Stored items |
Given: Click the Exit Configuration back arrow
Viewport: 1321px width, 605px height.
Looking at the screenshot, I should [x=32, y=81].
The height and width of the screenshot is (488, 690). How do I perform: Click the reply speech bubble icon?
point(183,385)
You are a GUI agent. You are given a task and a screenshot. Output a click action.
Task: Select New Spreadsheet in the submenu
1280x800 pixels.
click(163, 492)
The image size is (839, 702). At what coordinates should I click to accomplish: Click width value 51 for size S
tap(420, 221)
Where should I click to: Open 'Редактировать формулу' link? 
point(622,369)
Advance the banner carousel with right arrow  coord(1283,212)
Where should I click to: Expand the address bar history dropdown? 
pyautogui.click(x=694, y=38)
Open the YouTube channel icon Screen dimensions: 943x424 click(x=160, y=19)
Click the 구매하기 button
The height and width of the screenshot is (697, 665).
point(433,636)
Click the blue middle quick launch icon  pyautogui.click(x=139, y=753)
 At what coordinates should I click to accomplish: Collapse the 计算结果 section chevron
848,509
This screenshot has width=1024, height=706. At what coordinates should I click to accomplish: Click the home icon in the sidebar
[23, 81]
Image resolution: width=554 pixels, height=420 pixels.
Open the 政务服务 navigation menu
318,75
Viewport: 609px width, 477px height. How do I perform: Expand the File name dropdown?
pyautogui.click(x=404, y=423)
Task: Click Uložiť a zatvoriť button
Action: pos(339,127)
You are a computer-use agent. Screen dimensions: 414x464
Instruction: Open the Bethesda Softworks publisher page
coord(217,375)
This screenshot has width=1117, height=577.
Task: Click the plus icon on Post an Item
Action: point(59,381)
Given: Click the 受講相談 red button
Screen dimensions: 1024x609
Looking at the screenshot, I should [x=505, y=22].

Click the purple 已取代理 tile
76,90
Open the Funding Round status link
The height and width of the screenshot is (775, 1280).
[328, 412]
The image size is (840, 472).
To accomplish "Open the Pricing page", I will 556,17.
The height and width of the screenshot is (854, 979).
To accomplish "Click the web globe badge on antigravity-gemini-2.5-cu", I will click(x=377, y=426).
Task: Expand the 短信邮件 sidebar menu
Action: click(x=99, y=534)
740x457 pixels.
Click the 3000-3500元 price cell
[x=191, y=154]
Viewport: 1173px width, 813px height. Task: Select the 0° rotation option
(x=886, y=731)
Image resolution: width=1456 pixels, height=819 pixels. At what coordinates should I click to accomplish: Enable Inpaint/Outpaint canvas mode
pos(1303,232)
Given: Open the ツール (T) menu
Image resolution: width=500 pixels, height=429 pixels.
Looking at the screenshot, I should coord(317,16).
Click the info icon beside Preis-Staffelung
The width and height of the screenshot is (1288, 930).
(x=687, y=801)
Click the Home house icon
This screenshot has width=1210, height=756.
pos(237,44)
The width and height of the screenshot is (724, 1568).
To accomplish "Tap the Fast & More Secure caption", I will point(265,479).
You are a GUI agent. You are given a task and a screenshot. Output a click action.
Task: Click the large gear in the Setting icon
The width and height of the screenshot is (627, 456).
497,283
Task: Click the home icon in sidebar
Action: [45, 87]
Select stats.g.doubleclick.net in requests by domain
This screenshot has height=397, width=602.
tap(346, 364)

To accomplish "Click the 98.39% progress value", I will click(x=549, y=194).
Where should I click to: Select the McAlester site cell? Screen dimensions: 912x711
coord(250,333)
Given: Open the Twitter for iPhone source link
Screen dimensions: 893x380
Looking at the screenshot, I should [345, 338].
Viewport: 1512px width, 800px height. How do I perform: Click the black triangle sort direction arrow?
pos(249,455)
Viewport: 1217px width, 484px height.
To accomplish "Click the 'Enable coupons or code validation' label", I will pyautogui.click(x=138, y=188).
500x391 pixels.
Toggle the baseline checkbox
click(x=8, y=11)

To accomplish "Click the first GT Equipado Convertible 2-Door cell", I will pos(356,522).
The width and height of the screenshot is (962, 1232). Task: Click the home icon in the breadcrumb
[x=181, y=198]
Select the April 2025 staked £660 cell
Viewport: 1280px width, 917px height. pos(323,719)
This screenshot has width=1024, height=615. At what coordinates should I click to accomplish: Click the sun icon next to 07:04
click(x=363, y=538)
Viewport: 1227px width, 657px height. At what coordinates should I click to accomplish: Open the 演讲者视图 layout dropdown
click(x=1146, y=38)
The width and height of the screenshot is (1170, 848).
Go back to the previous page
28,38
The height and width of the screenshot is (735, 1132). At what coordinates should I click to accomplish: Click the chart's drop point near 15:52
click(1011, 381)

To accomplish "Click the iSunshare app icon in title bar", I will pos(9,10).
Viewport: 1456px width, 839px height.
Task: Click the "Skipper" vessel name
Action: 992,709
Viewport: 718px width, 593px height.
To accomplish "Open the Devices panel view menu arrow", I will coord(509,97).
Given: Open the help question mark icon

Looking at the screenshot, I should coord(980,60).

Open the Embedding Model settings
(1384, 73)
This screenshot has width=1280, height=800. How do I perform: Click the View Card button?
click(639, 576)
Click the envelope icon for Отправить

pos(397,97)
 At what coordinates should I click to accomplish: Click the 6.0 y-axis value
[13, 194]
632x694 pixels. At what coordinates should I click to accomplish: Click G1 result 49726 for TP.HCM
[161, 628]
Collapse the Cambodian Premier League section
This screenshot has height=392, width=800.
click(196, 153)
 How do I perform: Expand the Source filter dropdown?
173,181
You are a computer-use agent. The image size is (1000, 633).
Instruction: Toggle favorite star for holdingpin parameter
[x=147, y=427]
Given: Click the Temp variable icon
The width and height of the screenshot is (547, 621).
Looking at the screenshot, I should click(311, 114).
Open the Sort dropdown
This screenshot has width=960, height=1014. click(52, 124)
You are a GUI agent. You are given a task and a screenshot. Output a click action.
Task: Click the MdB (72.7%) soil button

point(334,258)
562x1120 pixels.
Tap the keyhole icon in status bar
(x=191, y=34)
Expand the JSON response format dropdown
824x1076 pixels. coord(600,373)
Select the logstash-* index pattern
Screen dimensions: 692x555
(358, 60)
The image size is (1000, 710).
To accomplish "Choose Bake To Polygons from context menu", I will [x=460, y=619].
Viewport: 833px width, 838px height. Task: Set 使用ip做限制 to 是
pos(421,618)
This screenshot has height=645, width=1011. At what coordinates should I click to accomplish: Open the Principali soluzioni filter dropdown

WHAT IS REQUIRED | The data given before this task must be transcribed exactly and in full.

WRITTEN SOLUTION |
Given: Click the Exit Configuration back arrow
Viewport: 1321px width, 605px height.
Looking at the screenshot, I should [x=32, y=81].
The height and width of the screenshot is (488, 690). How do I perform: Click the reply speech bubble icon?
point(183,385)
You are a GUI agent. You are given a task and a screenshot. Output a click action.
Task: Select New Spreadsheet in the submenu
1280x800 pixels.
click(163, 492)
The image size is (839, 702). At what coordinates should I click to accomplish: Click width value 51 for size S
tap(420, 221)
Where should I click to: Open 'Редактировать формулу' link? 
point(622,369)
Advance the banner carousel with right arrow  coord(1283,212)
Where should I click to: Expand the address bar history dropdown? 
pyautogui.click(x=694, y=38)
Open the YouTube channel icon Screen dimensions: 943x424 click(x=160, y=19)
Click the 구매하기 button
The height and width of the screenshot is (697, 665).
point(433,636)
Click the blue middle quick launch icon  pyautogui.click(x=139, y=753)
 At what coordinates should I click to accomplish: Collapse the 计算结果 section chevron
848,509
This screenshot has width=1024, height=706. At what coordinates should I click to accomplish: Click the home icon in the sidebar
[23, 81]
Image resolution: width=554 pixels, height=420 pixels.
Open the 政务服务 navigation menu
318,75
Viewport: 609px width, 477px height. How do I perform: Expand the File name dropdown?
pyautogui.click(x=404, y=423)
Task: Click Uložiť a zatvoriť button
Action: pos(339,127)
You are a computer-use agent. Screen dimensions: 414x464
Instruction: Open the Bethesda Softworks publisher page
coord(217,375)
This screenshot has width=1117, height=577.
Task: Click the plus icon on Post an Item
Action: point(59,381)
Given: Click the 受講相談 red button
Screen dimensions: 1024x609
Looking at the screenshot, I should [x=505, y=22].

Click the purple 已取代理 tile
76,90
Open the Funding Round status link
The height and width of the screenshot is (775, 1280).
[328, 412]
The image size is (840, 472).
To accomplish "Open the Pricing page", I will 556,17.
The height and width of the screenshot is (854, 979).
To accomplish "Click the web globe badge on antigravity-gemini-2.5-cu", I will click(x=377, y=426).
Task: Expand the 短信邮件 sidebar menu
Action: click(x=99, y=534)
740x457 pixels.
Click the 3000-3500元 price cell
[x=191, y=154]
Viewport: 1173px width, 813px height. Task: Select the 0° rotation option
(x=886, y=731)
Image resolution: width=1456 pixels, height=819 pixels. At what coordinates should I click to accomplish: Enable Inpaint/Outpaint canvas mode
pos(1303,232)
Given: Open the ツール (T) menu
Image resolution: width=500 pixels, height=429 pixels.
Looking at the screenshot, I should coord(317,16).
Click the info icon beside Preis-Staffelung
The width and height of the screenshot is (1288, 930).
(x=687, y=801)
Click the Home house icon
This screenshot has width=1210, height=756.
pos(237,44)
The width and height of the screenshot is (724, 1568).
To accomplish "Tap the Fast & More Secure caption", I will point(265,479).
You are a GUI agent. You are given a task and a screenshot. Output a click action.
Task: Click the large gear in the Setting icon
The width and height of the screenshot is (627, 456).
497,283
Task: Click the home icon in sidebar
Action: [45, 87]
Select stats.g.doubleclick.net in requests by domain
This screenshot has height=397, width=602.
tap(346, 364)

To accomplish "Click the 98.39% progress value", I will click(x=549, y=194).
Where should I click to: Select the McAlester site cell? Screen dimensions: 912x711
coord(250,333)
Given: Open the Twitter for iPhone source link
Screen dimensions: 893x380
Looking at the screenshot, I should [345, 338].
Viewport: 1512px width, 800px height. How do I perform: Click the black triangle sort direction arrow?
pos(249,455)
Viewport: 1217px width, 484px height.
To accomplish "Click the 'Enable coupons or code validation' label", I will pyautogui.click(x=138, y=188).
500x391 pixels.
Toggle the baseline checkbox
click(x=8, y=11)

To accomplish "Click the first GT Equipado Convertible 2-Door cell", I will pos(356,522).
The width and height of the screenshot is (962, 1232). Task: Click the home icon in the breadcrumb
[x=181, y=198]
Select the April 2025 staked £660 cell
Viewport: 1280px width, 917px height. pos(323,719)
This screenshot has width=1024, height=615. At what coordinates should I click to accomplish: Click the sun icon next to 07:04
click(x=363, y=538)
Viewport: 1227px width, 657px height. At what coordinates should I click to accomplish: Open the 演讲者视图 layout dropdown
click(x=1146, y=38)
The width and height of the screenshot is (1170, 848).
Go back to the previous page
28,38
The height and width of the screenshot is (735, 1132). At what coordinates should I click to accomplish: Click the chart's drop point near 15:52
click(1011, 381)

To accomplish "Click the iSunshare app icon in title bar", I will pos(9,10).
Viewport: 1456px width, 839px height.
Task: Click the "Skipper" vessel name
Action: 992,709
Viewport: 718px width, 593px height.
To accomplish "Open the Devices panel view menu arrow", I will coord(509,97).
Given: Open the help question mark icon

Looking at the screenshot, I should coord(980,60).

Open the Embedding Model settings
(1384, 73)
This screenshot has width=1280, height=800. How do I perform: Click the View Card button?
click(639, 576)
Click the envelope icon for Отправить

pos(397,97)
 At what coordinates should I click to accomplish: Click the 6.0 y-axis value
[13, 194]
632x694 pixels. At what coordinates should I click to accomplish: Click G1 result 49726 for TP.HCM
[161, 628]
Collapse the Cambodian Premier League section
This screenshot has height=392, width=800.
click(196, 153)
 How do I perform: Expand the Source filter dropdown?
173,181
You are a computer-use agent. The image size is (1000, 633).
Instruction: Toggle favorite star for holdingpin parameter
[x=147, y=427]
Given: Click the Temp variable icon
The width and height of the screenshot is (547, 621).
Looking at the screenshot, I should click(311, 114).
Open the Sort dropdown
This screenshot has width=960, height=1014. click(52, 124)
You are a GUI agent. You are given a task and a screenshot. Output a click action.
Task: Click the MdB (72.7%) soil button

point(334,258)
562x1120 pixels.
Tap the keyhole icon in status bar
(x=191, y=34)
Expand the JSON response format dropdown
824x1076 pixels. coord(600,373)
Select the logstash-* index pattern
Screen dimensions: 692x555
(358, 60)
The image size is (1000, 710).
To accomplish "Choose Bake To Polygons from context menu", I will [x=460, y=619].
Viewport: 833px width, 838px height. Task: Set 使用ip做限制 to 是
pos(421,618)
This screenshot has height=645, width=1011. At what coordinates should I click to accomplish: Open the Principali soluzioni filter dropdown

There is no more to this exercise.